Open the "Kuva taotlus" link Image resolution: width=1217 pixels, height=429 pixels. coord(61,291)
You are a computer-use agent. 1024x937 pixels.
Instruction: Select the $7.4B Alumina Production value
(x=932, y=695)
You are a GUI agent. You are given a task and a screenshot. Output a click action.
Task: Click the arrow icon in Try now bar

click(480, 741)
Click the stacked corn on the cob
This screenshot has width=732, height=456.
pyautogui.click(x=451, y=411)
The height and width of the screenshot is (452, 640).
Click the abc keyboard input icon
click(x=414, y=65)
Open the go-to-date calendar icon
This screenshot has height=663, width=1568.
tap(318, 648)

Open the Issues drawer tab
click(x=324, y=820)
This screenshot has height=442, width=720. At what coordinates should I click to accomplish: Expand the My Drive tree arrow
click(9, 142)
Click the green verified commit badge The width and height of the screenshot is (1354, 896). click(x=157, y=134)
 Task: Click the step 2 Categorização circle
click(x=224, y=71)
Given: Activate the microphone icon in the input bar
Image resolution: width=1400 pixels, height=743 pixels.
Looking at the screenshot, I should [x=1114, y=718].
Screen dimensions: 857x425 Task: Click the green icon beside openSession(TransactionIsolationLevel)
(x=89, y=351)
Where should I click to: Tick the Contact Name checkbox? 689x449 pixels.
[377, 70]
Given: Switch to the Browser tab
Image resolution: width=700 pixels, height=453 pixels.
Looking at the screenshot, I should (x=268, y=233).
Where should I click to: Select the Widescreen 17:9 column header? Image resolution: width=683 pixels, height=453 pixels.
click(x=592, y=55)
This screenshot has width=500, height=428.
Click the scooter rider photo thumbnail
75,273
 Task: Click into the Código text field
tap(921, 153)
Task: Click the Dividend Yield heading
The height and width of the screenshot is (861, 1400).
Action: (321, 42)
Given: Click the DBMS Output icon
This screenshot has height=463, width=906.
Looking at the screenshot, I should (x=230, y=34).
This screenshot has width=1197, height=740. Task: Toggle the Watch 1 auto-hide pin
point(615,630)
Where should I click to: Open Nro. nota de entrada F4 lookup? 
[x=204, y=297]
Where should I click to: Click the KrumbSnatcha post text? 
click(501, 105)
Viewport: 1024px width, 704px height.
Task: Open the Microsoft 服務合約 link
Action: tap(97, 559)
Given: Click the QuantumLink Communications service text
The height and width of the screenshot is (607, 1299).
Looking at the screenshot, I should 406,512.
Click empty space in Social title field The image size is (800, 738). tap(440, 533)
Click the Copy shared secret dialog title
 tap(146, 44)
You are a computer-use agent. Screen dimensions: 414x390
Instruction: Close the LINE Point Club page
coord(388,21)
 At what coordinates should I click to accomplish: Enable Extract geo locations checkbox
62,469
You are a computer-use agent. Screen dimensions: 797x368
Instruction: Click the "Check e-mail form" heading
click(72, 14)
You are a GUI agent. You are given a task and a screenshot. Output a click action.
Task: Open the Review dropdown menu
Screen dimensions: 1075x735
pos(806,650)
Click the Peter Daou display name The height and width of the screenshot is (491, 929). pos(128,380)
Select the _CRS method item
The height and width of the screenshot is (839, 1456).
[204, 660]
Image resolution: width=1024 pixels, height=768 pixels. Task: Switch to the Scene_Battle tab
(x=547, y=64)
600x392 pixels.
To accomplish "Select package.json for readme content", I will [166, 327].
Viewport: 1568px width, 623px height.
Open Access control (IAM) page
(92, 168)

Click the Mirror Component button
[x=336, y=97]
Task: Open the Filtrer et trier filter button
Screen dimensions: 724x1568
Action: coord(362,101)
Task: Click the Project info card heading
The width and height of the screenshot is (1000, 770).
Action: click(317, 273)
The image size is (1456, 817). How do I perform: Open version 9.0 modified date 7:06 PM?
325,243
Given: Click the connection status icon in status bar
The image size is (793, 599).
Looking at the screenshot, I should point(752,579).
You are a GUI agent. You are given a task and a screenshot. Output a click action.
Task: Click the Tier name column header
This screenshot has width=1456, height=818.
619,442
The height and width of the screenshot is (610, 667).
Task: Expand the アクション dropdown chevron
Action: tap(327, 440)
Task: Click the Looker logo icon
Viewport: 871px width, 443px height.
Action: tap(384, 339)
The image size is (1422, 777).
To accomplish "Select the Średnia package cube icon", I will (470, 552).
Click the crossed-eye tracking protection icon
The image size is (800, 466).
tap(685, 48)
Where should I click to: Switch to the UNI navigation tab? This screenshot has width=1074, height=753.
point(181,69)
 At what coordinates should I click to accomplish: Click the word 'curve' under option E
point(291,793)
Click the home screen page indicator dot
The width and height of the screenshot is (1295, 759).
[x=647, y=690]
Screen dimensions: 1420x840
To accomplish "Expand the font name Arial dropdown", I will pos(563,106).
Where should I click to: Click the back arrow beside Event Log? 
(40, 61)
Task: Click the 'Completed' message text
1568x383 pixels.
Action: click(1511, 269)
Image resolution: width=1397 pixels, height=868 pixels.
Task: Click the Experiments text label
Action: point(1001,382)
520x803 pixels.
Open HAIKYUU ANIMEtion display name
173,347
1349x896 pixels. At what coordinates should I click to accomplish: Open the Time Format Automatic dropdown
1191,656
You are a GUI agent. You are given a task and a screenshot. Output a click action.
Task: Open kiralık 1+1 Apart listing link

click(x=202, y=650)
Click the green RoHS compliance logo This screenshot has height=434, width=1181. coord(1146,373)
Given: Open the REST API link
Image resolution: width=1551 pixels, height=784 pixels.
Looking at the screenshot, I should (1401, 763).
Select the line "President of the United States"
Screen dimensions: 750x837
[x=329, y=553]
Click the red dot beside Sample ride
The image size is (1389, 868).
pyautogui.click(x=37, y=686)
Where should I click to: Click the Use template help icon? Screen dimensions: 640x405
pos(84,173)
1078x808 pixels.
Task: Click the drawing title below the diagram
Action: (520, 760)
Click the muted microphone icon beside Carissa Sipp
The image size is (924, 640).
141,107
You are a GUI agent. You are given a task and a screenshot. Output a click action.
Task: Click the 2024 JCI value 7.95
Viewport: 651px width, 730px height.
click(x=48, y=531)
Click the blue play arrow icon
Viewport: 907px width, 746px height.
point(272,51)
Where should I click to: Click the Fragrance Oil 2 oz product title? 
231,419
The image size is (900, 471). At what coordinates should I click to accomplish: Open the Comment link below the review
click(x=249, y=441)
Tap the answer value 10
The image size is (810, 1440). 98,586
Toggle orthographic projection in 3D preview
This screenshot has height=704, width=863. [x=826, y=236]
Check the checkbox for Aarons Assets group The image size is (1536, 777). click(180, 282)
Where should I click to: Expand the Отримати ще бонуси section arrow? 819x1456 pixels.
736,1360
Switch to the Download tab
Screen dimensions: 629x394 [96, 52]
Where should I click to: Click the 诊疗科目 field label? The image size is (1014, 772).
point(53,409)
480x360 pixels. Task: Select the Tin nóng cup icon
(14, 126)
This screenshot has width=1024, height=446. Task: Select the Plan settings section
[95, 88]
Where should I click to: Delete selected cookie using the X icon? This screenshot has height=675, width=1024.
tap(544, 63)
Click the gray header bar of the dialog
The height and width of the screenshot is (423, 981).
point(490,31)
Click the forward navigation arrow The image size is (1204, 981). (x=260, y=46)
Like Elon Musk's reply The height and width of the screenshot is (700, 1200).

---------------

Your objective: Some lines of the data above may hold the word "computer"; report how many do, and nothing else.

Answer to this problem: 3